_Work order_:
Copy out all of the entries, keeping every word the same.

_Data supplied_:
- Opening Delimiter -

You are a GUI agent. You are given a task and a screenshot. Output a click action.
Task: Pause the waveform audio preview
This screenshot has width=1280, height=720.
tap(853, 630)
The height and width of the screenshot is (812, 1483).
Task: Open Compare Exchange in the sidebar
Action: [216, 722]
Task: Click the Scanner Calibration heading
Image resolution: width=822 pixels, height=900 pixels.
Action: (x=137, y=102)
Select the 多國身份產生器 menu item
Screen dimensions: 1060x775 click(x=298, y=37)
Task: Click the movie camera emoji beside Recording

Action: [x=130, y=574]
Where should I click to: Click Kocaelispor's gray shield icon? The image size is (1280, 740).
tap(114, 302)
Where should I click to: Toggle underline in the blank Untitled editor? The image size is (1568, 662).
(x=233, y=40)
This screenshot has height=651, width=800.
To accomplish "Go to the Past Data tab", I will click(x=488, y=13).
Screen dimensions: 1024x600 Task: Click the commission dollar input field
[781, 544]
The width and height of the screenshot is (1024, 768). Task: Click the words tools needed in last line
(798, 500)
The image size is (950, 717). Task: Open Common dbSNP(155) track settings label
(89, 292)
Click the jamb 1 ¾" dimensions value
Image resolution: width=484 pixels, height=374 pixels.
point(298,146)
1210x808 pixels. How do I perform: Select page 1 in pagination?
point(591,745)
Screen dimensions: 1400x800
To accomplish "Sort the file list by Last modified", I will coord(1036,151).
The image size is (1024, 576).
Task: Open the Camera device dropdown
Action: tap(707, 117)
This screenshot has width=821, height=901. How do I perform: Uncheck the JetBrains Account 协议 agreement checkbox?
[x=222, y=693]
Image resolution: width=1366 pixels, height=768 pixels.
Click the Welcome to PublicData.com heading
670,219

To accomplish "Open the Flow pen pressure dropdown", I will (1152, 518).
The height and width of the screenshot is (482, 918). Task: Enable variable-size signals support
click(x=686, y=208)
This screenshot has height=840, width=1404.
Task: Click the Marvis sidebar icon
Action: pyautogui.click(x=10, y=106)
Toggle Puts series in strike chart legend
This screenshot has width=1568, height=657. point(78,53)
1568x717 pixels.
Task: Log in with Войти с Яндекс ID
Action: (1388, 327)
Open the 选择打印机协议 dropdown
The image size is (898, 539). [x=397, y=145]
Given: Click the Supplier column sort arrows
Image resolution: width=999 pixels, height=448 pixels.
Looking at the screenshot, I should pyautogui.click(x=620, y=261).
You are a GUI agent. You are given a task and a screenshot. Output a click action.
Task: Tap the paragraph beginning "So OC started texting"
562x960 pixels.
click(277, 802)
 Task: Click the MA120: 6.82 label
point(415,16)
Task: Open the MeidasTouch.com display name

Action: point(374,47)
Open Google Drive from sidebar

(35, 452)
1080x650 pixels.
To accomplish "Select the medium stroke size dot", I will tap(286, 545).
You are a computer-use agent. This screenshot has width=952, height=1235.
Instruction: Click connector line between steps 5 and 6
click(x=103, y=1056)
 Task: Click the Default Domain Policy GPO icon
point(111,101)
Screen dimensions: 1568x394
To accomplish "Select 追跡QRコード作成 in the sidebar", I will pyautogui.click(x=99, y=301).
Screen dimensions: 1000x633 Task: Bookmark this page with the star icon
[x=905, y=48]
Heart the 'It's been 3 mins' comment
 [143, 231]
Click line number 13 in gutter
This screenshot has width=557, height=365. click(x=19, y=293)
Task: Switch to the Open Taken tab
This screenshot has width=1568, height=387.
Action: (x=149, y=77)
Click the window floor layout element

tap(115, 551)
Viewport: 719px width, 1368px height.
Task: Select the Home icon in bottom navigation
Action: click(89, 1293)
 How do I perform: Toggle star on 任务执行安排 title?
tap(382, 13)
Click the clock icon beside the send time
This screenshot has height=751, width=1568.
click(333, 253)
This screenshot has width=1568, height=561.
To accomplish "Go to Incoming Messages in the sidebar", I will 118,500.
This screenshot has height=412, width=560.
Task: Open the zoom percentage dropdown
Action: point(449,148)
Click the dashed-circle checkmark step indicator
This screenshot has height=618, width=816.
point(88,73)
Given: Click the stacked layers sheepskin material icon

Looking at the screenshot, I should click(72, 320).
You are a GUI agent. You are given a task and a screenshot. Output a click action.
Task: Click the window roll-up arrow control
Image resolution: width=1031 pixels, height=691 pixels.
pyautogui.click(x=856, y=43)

- Closing Delimiter -

_Result of the exercise_:
You are a GUI agent. You are given a task and a screenshot. Output a click action.
Task: Pause the waveform audio preview
This screenshot has width=1280, height=720.
tap(853, 630)
The height and width of the screenshot is (812, 1483).
Task: Open Compare Exchange in the sidebar
Action: [216, 722]
Task: Click the Scanner Calibration heading
Image resolution: width=822 pixels, height=900 pixels.
Action: (x=137, y=102)
Select the 多國身份產生器 menu item
Screen dimensions: 1060x775 click(x=298, y=37)
Task: Click the movie camera emoji beside Recording

Action: [x=130, y=574]
Where should I click to: Click Kocaelispor's gray shield icon? The image size is (1280, 740).
tap(114, 302)
Where should I click to: Toggle underline in the blank Untitled editor? The image size is (1568, 662).
(x=233, y=40)
This screenshot has height=651, width=800.
To accomplish "Go to the Past Data tab", I will click(x=488, y=13).
Screen dimensions: 1024x600 Task: Click the commission dollar input field
[781, 544]
The width and height of the screenshot is (1024, 768). Task: Click the words tools needed in last line
(798, 500)
The image size is (950, 717). Task: Open Common dbSNP(155) track settings label
(89, 292)
Click the jamb 1 ¾" dimensions value
Image resolution: width=484 pixels, height=374 pixels.
point(298,146)
1210x808 pixels. How do I perform: Select page 1 in pagination?
point(591,745)
Screen dimensions: 1400x800
To accomplish "Sort the file list by Last modified", I will coord(1036,151).
The image size is (1024, 576).
Task: Open the Camera device dropdown
Action: tap(707, 117)
This screenshot has width=821, height=901. How do I perform: Uncheck the JetBrains Account 协议 agreement checkbox?
[x=222, y=693]
Image resolution: width=1366 pixels, height=768 pixels.
Click the Welcome to PublicData.com heading
670,219

To accomplish "Open the Flow pen pressure dropdown", I will (1152, 518).
The height and width of the screenshot is (482, 918). Task: Enable variable-size signals support
click(x=686, y=208)
This screenshot has height=840, width=1404.
Task: Click the Marvis sidebar icon
Action: pyautogui.click(x=10, y=106)
Toggle Puts series in strike chart legend
This screenshot has width=1568, height=657. point(78,53)
1568x717 pixels.
Task: Log in with Войти с Яндекс ID
Action: (1388, 327)
Open the 选择打印机协议 dropdown
The image size is (898, 539). [x=397, y=145]
Given: Click the Supplier column sort arrows
Image resolution: width=999 pixels, height=448 pixels.
Looking at the screenshot, I should pyautogui.click(x=620, y=261).
You are a GUI agent. You are given a task and a screenshot. Output a click action.
Task: Tap the paragraph beginning "So OC started texting"
562x960 pixels.
click(277, 802)
 Task: Click the MA120: 6.82 label
point(415,16)
Task: Open the MeidasTouch.com display name

Action: point(374,47)
Open Google Drive from sidebar

(35, 452)
1080x650 pixels.
To accomplish "Select the medium stroke size dot", I will tap(286, 545).
You are a computer-use agent. This screenshot has width=952, height=1235.
Instruction: Click connector line between steps 5 and 6
click(x=103, y=1056)
 Task: Click the Default Domain Policy GPO icon
point(111,101)
Screen dimensions: 1568x394
To accomplish "Select 追跡QRコード作成 in the sidebar", I will pyautogui.click(x=99, y=301).
Screen dimensions: 1000x633 Task: Bookmark this page with the star icon
[x=905, y=48]
Heart the 'It's been 3 mins' comment
 [143, 231]
Click line number 13 in gutter
This screenshot has width=557, height=365. click(x=19, y=293)
Task: Switch to the Open Taken tab
This screenshot has width=1568, height=387.
Action: (x=149, y=77)
Click the window floor layout element

tap(115, 551)
Viewport: 719px width, 1368px height.
Task: Select the Home icon in bottom navigation
Action: click(89, 1293)
 How do I perform: Toggle star on 任务执行安排 title?
tap(382, 13)
Click the clock icon beside the send time
This screenshot has height=751, width=1568.
click(333, 253)
This screenshot has width=1568, height=561.
To accomplish "Go to Incoming Messages in the sidebar", I will 118,500.
This screenshot has height=412, width=560.
Task: Open the zoom percentage dropdown
Action: point(449,148)
Click the dashed-circle checkmark step indicator
This screenshot has height=618, width=816.
point(88,73)
Given: Click the stacked layers sheepskin material icon

Looking at the screenshot, I should click(72, 320).
You are a GUI agent. You are given a task and a screenshot. Output a click action.
Task: Click the window roll-up arrow control
Image resolution: width=1031 pixels, height=691 pixels.
pyautogui.click(x=856, y=43)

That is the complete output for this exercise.